The appeal to the nine justices begins with a paean to fears that computerized voting might run roughshod over democracy.
“Public distrust in elections is at an all-time high and growing,” the petition for writ of certiorari reads. “Although electronic voting machines were meant to remedy snafus like the 2000 Florida recount, the flaws that petitioners unearthed in electronic voting machines make hanging chads — the very problem the machines were meant to solve — seem like a blessing. At least there, humans could see and touch ballots and punch cards. By turning elections over to black boxes running software outside the public domain, we surrendered the ability to meaningfully verify the election process.”
The original lawsuit was dismissed when U.S. District Judge John J. Tuchi found Lake and Mark Finchem lacked standing to sue because their claims were “too speculative to establish an injury in fact.”
Casting their lot into the legal Lazarus pit of the nation’s high court, Lake and Finchem say new evidence — not originally known to the plaintiffs — has been revealed “regarding the safeguards allegedly followed to ensure the accuracy of the vote.”
“Maricopa County flagrantly violated state law for electronic voting systems — including using altered software not certified for use in Arizona — and actively misrepresented and concealed those violations,” the petition reads. “Perhaps worse — although potentially unknown to Maricopa — the Dominion Voting Systems, Inc., systems used in Maricopa and almost thirty states have a built-in security breach enabling malicious actors to take control of elections, likely without detection.”

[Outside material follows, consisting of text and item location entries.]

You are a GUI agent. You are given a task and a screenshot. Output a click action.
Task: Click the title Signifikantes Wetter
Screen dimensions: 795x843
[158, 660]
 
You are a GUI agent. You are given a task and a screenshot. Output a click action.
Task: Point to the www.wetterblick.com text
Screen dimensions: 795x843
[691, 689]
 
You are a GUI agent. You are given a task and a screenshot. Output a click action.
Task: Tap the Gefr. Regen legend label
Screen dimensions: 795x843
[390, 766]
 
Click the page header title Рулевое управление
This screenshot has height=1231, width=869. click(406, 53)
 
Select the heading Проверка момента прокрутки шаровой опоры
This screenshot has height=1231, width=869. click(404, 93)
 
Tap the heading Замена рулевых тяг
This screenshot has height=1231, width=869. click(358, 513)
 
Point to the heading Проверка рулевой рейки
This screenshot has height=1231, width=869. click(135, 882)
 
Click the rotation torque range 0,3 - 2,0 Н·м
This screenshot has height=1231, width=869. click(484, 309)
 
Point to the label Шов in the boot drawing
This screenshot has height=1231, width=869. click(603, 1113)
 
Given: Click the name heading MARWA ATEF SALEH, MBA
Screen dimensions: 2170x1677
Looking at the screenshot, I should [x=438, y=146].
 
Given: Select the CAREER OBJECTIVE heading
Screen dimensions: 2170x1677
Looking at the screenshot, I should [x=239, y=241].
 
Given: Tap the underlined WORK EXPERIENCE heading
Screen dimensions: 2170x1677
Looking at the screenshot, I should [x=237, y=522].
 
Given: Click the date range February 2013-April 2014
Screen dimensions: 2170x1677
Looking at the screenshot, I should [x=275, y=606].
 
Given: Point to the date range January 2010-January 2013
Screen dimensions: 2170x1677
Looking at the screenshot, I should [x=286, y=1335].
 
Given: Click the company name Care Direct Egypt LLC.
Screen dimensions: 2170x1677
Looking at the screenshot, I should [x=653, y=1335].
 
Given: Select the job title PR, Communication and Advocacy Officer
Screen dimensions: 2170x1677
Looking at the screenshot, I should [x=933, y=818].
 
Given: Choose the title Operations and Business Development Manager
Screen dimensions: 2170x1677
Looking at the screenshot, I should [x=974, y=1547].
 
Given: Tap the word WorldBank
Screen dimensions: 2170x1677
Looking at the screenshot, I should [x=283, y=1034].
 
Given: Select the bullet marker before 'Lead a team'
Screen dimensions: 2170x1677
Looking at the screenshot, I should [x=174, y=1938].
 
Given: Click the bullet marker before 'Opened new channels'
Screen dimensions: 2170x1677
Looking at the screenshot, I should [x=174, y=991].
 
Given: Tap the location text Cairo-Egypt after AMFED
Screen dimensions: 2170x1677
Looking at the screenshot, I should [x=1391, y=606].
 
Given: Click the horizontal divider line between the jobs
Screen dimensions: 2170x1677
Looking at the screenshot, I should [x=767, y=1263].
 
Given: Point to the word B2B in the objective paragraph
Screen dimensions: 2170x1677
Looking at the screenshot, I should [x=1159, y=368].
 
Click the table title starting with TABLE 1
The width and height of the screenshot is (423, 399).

Attorney Lawrence Joseph says the state previously made “false representations” to have the original lawsuit tossed.
“In place of the Arizona-certified election software that Maricopa claimed to use, Maricopa’s election software has been surreptitiously altered with respect to components controlling how ballots are read and tabulated,” the petition reads. “The election results put through this uncertified software are unreliable. Contrary to Maricopa’s representations to the district court, the election software Maricopa used in the 2020 election is not approved.”
The petition argues that the new evidence offers a more direct nexus to the claimed legal harms made by the plaintiffs.
“When petitioners filed this action, there was ‘little question’ of causation or redressability because respondents directly injured petitioners, and a court could have stopped those injuries with injunctive relief,” the petition argues. “The only question about causation and redressability now is whether petitioners’ injuries have now become impossible to redress. Even after elections have been held, however, their injuries would remain partially redressable by an injunction for future elections.”
Lake’s petition singles out one well-known voting machine company as particularly prone to having their systems abused and frames their request as something of a ticking electoral time bomb.
“Without resolution, election results in the numerous states with Dominion voting machines — at the very least — cannot be trusted,” the petition reads. “Without this Court’s concerted effort, the technical capacity to thwart the will of the electorate will escape detection and meaningful review due to election litigation’s short timeframes and complex civil litigation’s long duration.”